O desastre que se abateu no Rio Grande do Sul é uma mensagem que já havia sido telegrafada há tempos, porém negada e rejeitada pelas autoridades. Os sinais de que a natureza reagiria com fúria aos erros e excessos em seu entorno estavam desenhados. Esta enchente de proporções épicas foi precedida por outras e significa um alerta para as próximas que devem chegar. Negar esta realidade é flertar com a irresponsabilidade, o risco e o perigo de perder vidas e dilacerar os pilares de uma economia sustentável.

Porto Alegre é banhada por um lago, chamado Guaíba, que recebe cinco afluentes, chamados de Gravataí, Taquari, Caí, Jacuí e Sinos. Este lago, se encaminha para a Lagoa dos Patos, que deságua no oceano. A enchente em Porto Alegre acontece na medida que o volume de água dos afluentes aumenta em razão das chuvas e a capacidade do lago atinge seu limite, transbordando para dentro da cidade.

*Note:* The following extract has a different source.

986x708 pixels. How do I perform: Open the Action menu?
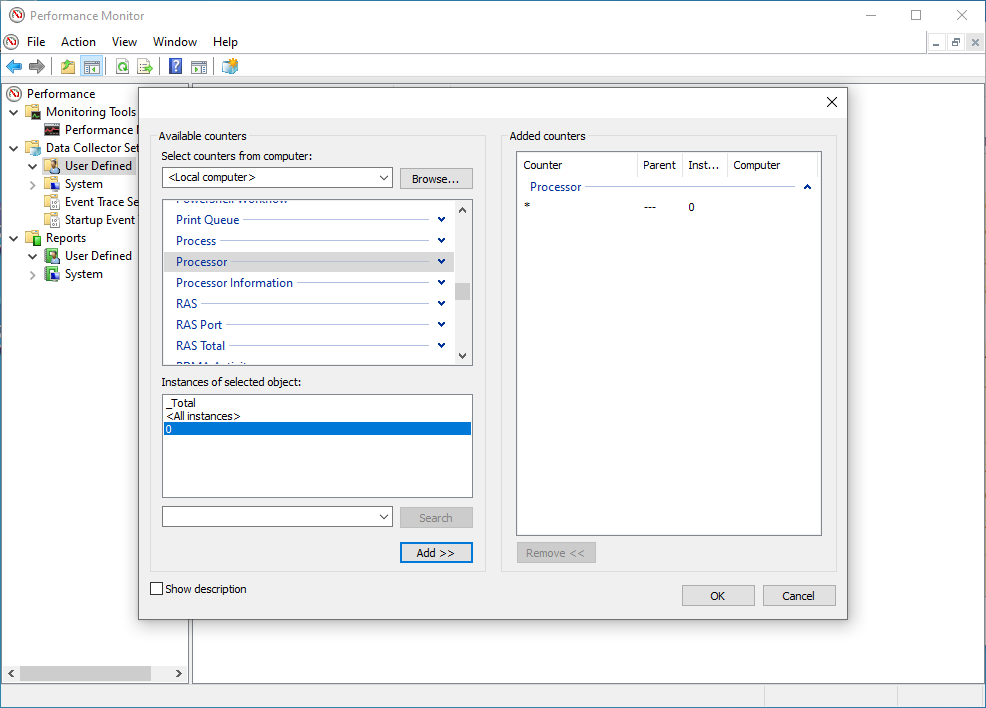[x=78, y=41]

A falta de estrutura para evitar a crise nos leva inevitavelmente a um ponto de reflexão que vai muito além do Rio Grande do Sul. A ocupação de encostas no Rio de Janeiro, a contaminação do Rio Doce por dejetos em Minas Gerais e tantas outras ações como construção de cidades em planícies de inundação, são ações que acabam por cobrar um alto preço na medida que o descuido e o negacionismo se tornam moeda corrente em nossas políticas públicas.

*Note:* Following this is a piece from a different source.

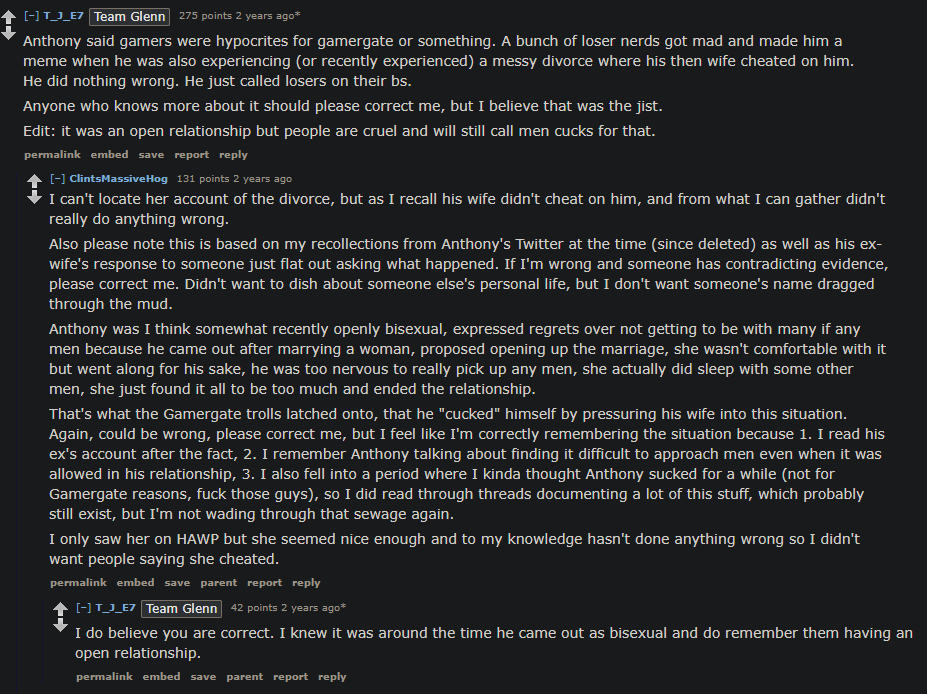Upvote T_J_E7's top comment
927x694 pixels.
(x=8, y=18)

Os gestores públicos também precisam encarar o resultado de sua irresponsabilidade. A Prefeitura de Porto Alegre não investiu um real sequer em prevenção a enchentes em 2023. Até chegar a zero, o investimento para prevenção a enchentes caiu dois anos seguidos e o item chamado "melhoria no sistema contra cheias", não recebeu recursos ano passado. A mesma situação ocorre com o departamento que cuida da área de águas e esgotos, que opera atualmente com a metade dos funcionários que tinha em 2013.

Entretanto, para além dos culpados, enquanto os gaúchos ainda contam suas vítimas e resgatam sobreviventes, esta tragédia deveria servir para unir o nosso país, por meio do diálogo e união, conversando sobre medidas resolutivas, diretas e objetivas para os desafios que ainda virão adiante, longe das diferenças partidárias e ideológicas. Porém, vemos nossos líderes fazendo política com o desastre, adotando discursos baratos e batidos, falando em orçamento de guerra sem qualquer coordenação ou transparência sobre uso e aplicação dos recursos. No país da impunidade, estamos diante da receita ideal para o desvio e demagogia, uma aliança perfeita para perpetuar o atraso.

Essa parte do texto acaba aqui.